Syahdan, pada suatu hari, Papan mengeluh kepada Paku. Dengan wajah pipih dan bonyok di sana-sini ia berkata, "Kamu jahat, Paku. Kamu tak punya rasa iba dan belas kasihan. Kamu lubangi dan sakiti tubuhku!"
Si Paku terkesiap. Ia mengelus-elus kepala datarnya. Ia selalu begitu setiap merasa bersalah. "Maaf jika tubuhku menyakitimu," katanya. "Hidupku juga penuh bahaya. Kadang tubuhku bengkok, kadang patah. Palu meremukkan tulang tabahku."
Si Palu terperangah. Ia ingin menyanggah, tetapi ia sadar bahwa dua sahabatnya menderita. Ia akhirnya berkata, "Aku takbisa bergerak sendiri. Maafkan aku, karena aku takmampu bergerak sendiri. Mungkin kalian sakit karena ulahku, tetapi aku ini cuma digerakkan."
***
BEGITULAH. Kita kerap berburuk sangka kepada orang lain, seperti Papan kepada Paku dan Paku kepada Palu. Kita juga sering sekali mengeluh seperti Palu. Tidak apa-apa. Itu manusiawi.
Akan tetapi, kita bisa melakukan sesuatu yang lebih baik dibanding berburuk sangka dan berkeluh kesah. Apalagi terhadap orang yang kita cintai, sahabat yang kerap bersama-sama bergelimang susah dan senang, atau rekan kerja yang sekian lama bekerja sama dengan kita.

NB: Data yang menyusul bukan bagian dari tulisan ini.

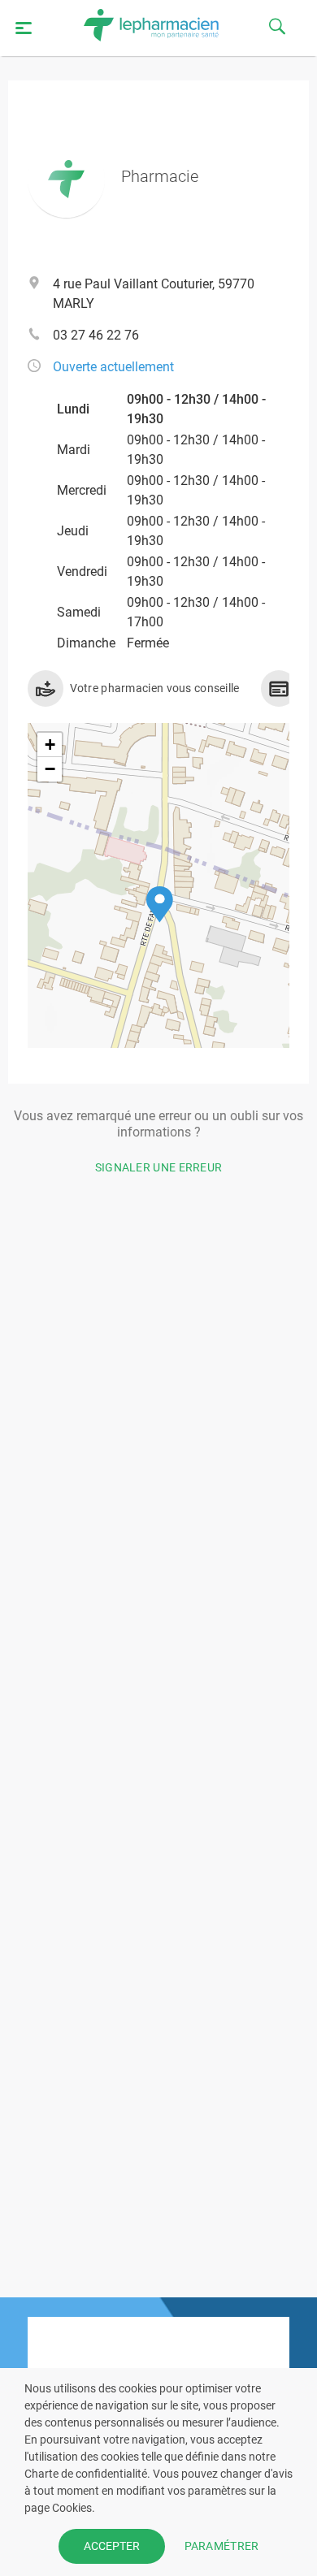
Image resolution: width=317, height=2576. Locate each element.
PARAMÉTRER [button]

Apa yang bisa kita lakukan? Memahami dan memaafkan. Dua hal itu sudah cukup.
Lihatlah bagaimana Papan berburuk sangka kepada Paku, padahal ia belum tahu bahwa Paku juga menanggung sakit dan tidak berdaya apa-apa. Lihatlah bagaimana Paku mencurigai Palu, padahal ia belum tahu mengapa Palu selalu memukul kepalanya.

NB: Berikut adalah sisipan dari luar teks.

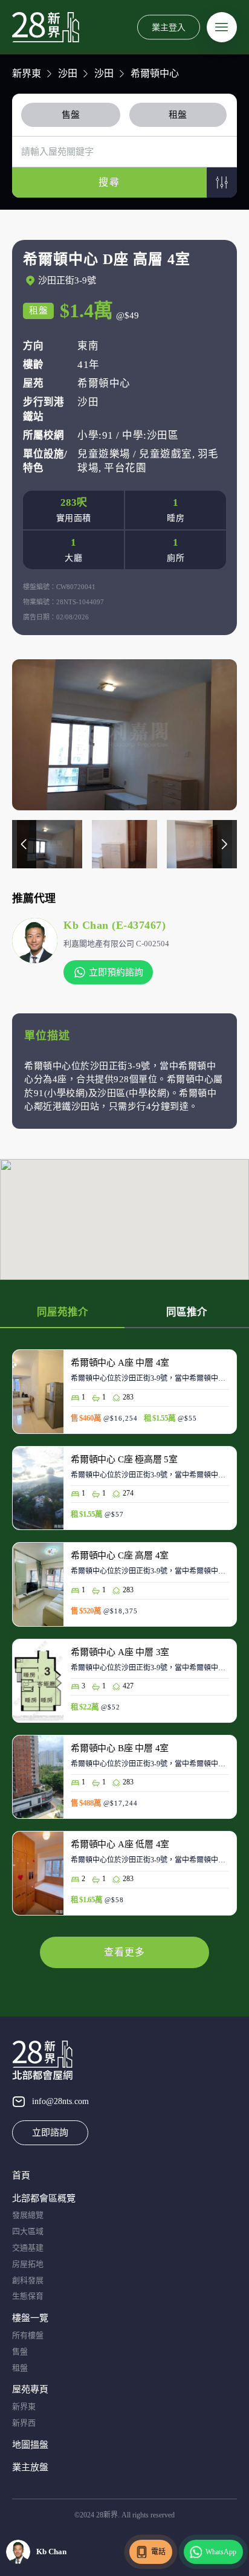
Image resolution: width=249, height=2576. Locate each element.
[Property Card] (124, 1397)
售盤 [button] (71, 115)
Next (225, 844)
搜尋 (109, 182)
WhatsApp (220, 2552)
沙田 (67, 73)
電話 (158, 2552)
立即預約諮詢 (116, 972)
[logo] (45, 27)
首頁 (21, 2175)
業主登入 (169, 26)
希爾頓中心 (155, 73)
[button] (222, 182)
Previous (24, 844)
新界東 (26, 73)
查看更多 (124, 1952)
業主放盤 (30, 2467)
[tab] (72, 115)
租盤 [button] (178, 115)
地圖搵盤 (30, 2445)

Lihatlah bagaimana Paku melemparkan kesalahan kepada Palu, bahkan secara tersirat meminta Papan agar memusuhi Palu. Jika kamu marah kepada temanmu, tidak perlu kauajak temanmu yang lain untuk memusuhi atau menjauhi teman yang kaumarahi itu. Â
Temanku yang pertama marah karena temanku yang kedua menagih lewat pesan, lalu terbaca oleh istrinya, lalu ketahuan oleh mertua dan kakak iparnya. Ia tidak tahu bahwa temannya yang menagih itu sedang berjuang mati-mati mencari uang untuk mengobati anaknya.
Temanku yang kedua marah karena piutangnya dikembalikan dengan bunga berupa omelan. Ia tidak tahu bahwa temannya yang sudah membayar utang itu setengah mati mempertahankan semangat hidup, setengah mampus mempertahankan rumah tangganya, dan hampir koit karena kehilangan harga diri di hadapan mertua dan kakak iparnya.
Dua temanku itu, ajaibnya, terbawa amarah sampai-sampai lupa bahwa mereka sudah lama berteman. Mereka lupa bagaimana cara berkomunikasi yang tepat. Mereka lebih memilih jalan keluh, persis seperti Palu. Mereka lupa bahwa keluhan mungkin meringankan beban, tetapi tidak pernah bisa menyelesaikan masalah.
Andai keluhan bisa menyelesaikan masalah, Diari, pandemi korona di negeri ini akan selesai cukup dengan menggelar upacara mengeluh massal di lapangan sepakbola.